= Beginning of Section =

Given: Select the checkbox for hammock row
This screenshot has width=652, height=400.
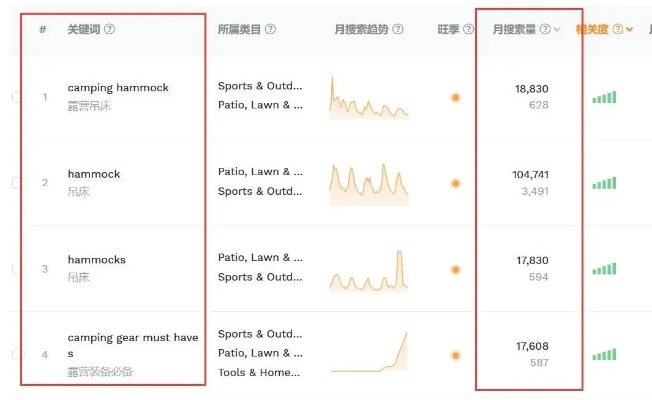Looking at the screenshot, I should [17, 183].
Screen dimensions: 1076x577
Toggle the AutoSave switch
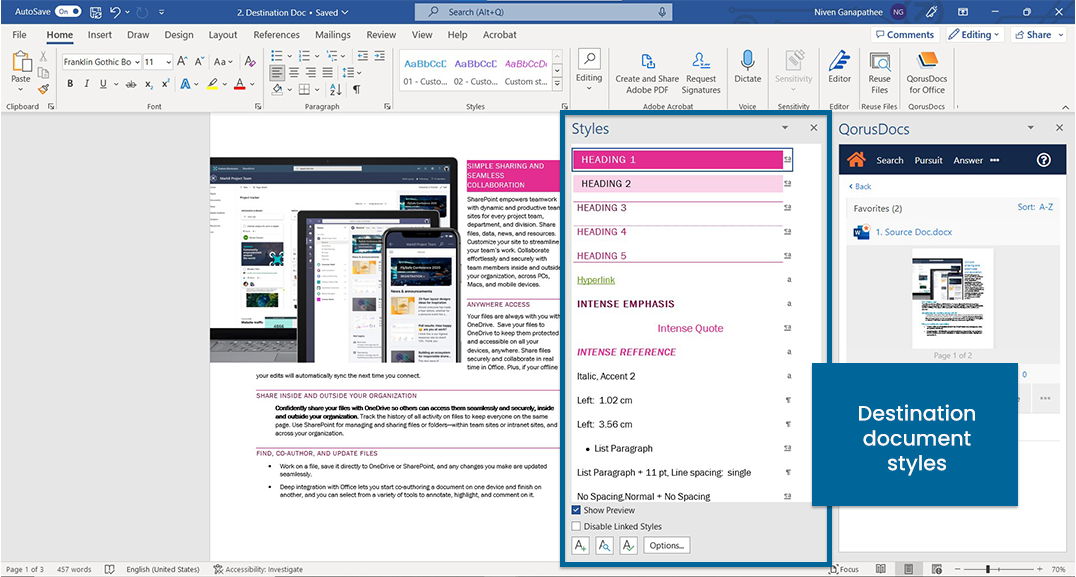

= End of Section =

Problem requirements
Copy every record exactly, without the pictures.

Answer to the problem
Given: Select the checkbox for hammock row
This screenshot has width=652, height=400.
Looking at the screenshot, I should [17, 183].
Screen dimensions: 1076x577
Toggle the AutoSave switch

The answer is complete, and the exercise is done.